Since its inception in 2012, ORPN has developed and in-licensed potential treatments for six diseases, one of which in a Phase 2/3 clinical trial which, if the results are positive, ORPN believes could be a pivotal trial, another one which is in Phase 2 clinical study and an additional two of which ORPN expects will be in mid/late stage clinical studies by late 2014 or early 2015. ORPN has not yet submitted any investigational new drug applications for its products to the FDA.
ORPN’s current drug candidate pipeline has been either in-licensed from academic institutions or developed internally.
ORPN’s strategy is based on risk diversification through multiple therapeutic platforms, diversified clinical and pre-clinical stages of its programs, and diversified diseases addressed.
ORPN uses strict selection criteria of its pipeline platforms and cost-efficient drug development. This allows ORPN to pursue multiple programs in parallel with the goal of promptly delivering safe and effective therapies to patients in dire need.
Dividend Policy
No dividends are planned.
Intellectual Property
ORPN seeks patent protection in the United States and internationally for its product candidates and other technology.

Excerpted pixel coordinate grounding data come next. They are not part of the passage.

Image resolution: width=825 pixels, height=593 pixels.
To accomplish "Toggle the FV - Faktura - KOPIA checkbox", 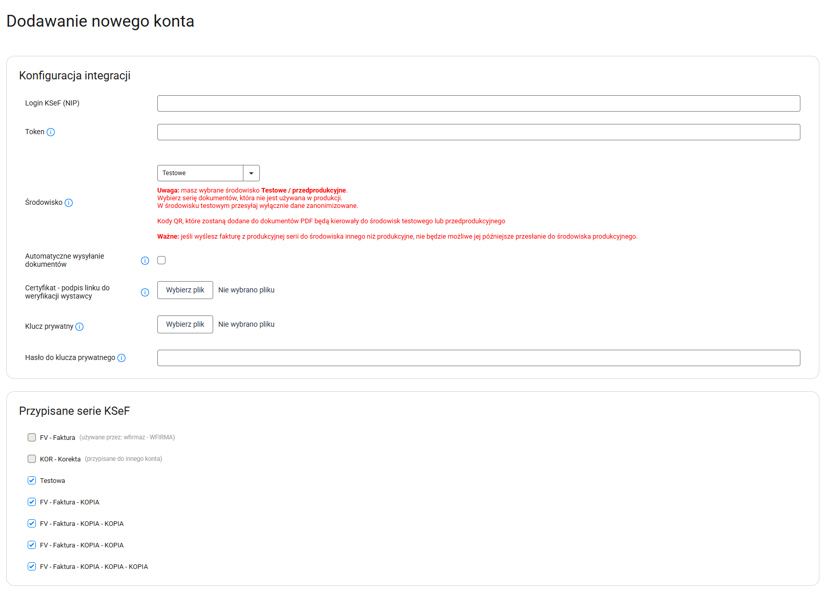I will (x=32, y=502).
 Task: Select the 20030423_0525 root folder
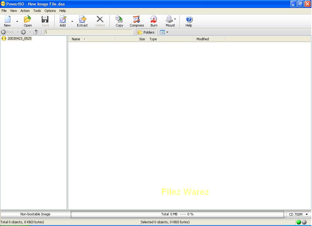[x=19, y=38]
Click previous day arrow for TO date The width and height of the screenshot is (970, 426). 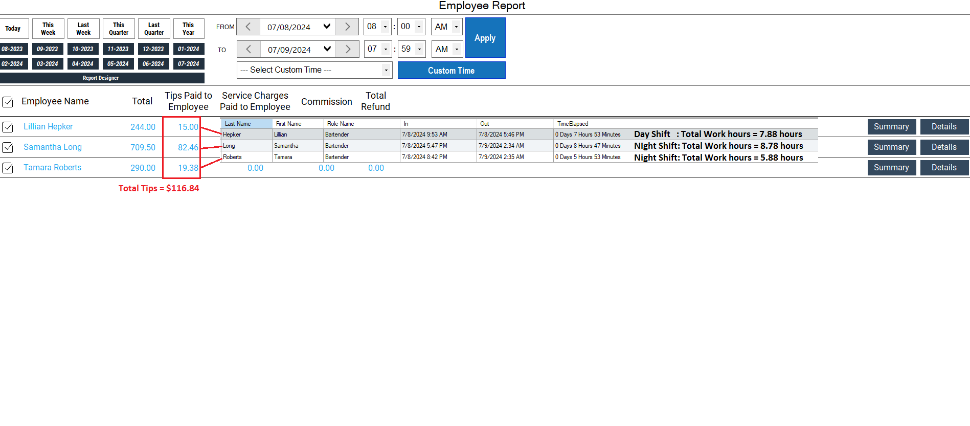click(x=249, y=49)
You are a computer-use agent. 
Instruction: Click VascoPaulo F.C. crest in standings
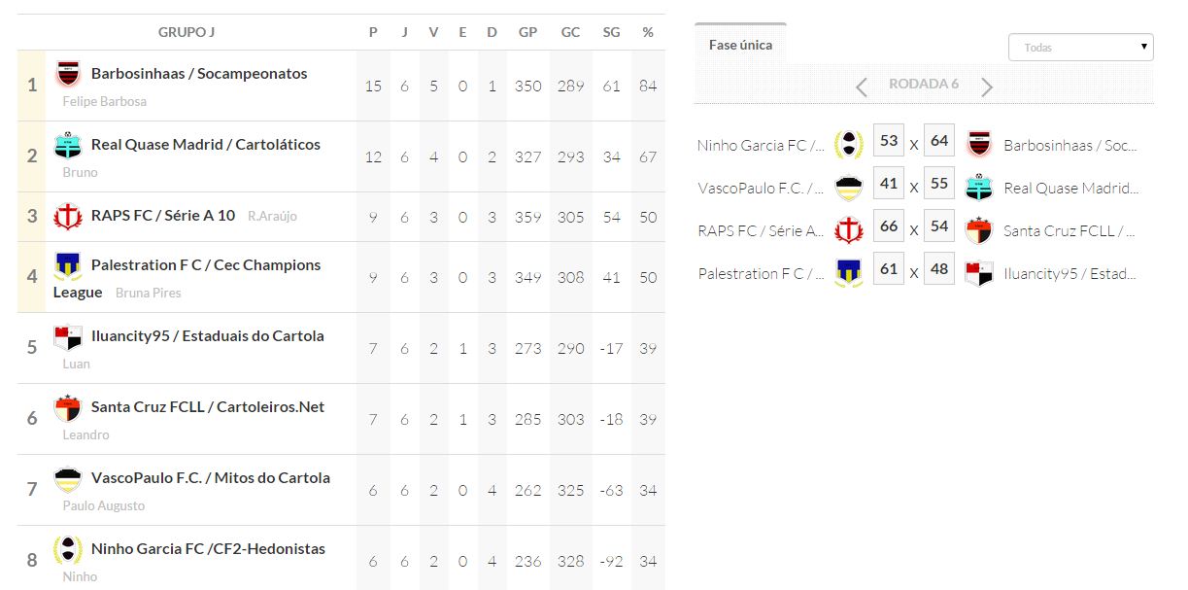coord(67,478)
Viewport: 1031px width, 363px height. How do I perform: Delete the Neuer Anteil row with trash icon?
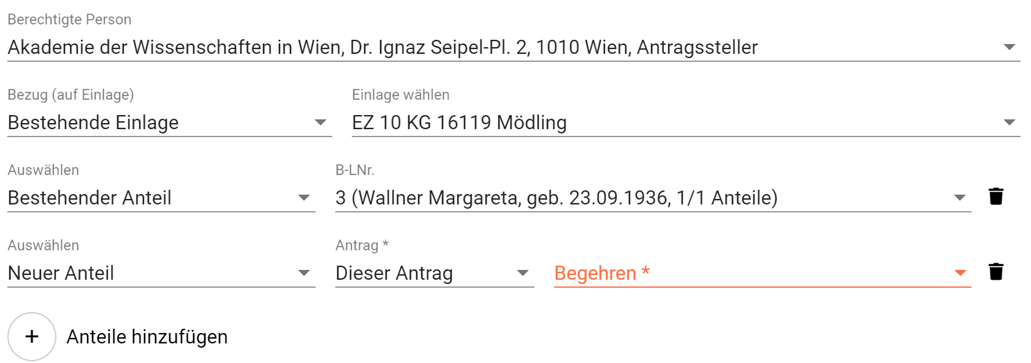[996, 272]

ORPN’s policy is to patent or in-license the technology, inventions and improvements that ORPN considers important to the development of its business.
In addition to patent protection, ORPN intends to use other means to protect its proprietary rights, including pursuing marketing or data exclusivity periods, orphan drug status, and similar rights that are available under regulatory provisions in certain countries, including the United States, Europe, Japan, and China.
Competition
The commercialization of new drugs is competitive, and ORPN may face worldwide competition from individual investigators, major pharmaceutical companies, specialty pharmaceutical companies, biotechnology companies, nutraceutical companies, and ultimately biosimilar and generic companies.
The acquisition or licensing of pharmaceutical products is also very competitive, and a number of more established companies, which have acknowledged strategies to license or acquire products, may have competitive advantages as may other emerging companies taking similar or different approaches to product acquisitions.
These established companies may have a competitive advantage over ORPN due to their size, cash flows, and institutional experience.
5% Stockholders
Udi Gilboa 29.8%
Dr. Dalia Megiddo 29.8%
Pontifax 20.2%
Use of Proceeds
ORPN intends to use the $36 million in proceeds from its IPO as follows:
– Completing its clinical program for OPMD, estimated at $6,000,000;
– Completing its Phase 2 and pivotal clinical study for SCA3, estimated at $3,500,000;
– Initiating and completing its Phase 2/3 clinical study for SBMA, estimated at $4,200,000;
– Completing its pre-clinical program for BB-FA and Phase 1 clinical study, estimated at $4,500,000;
– Completing its pre-clinical program for BB-OTC and initiation and completion of Phase 1 and 2A-2B clinical studies, estimated at $7,800,000;
– Initiating and completing its Phase 1-2 clinical programs for SMA, estimated at $2,200,000;
– Other Indications, estimated at $500,000;
– Premarketing activity for OPMD, estimated at $1,500,000; and
– The remainder for personnel-related costs, preclinical research, working capital, and other general corporate purposes.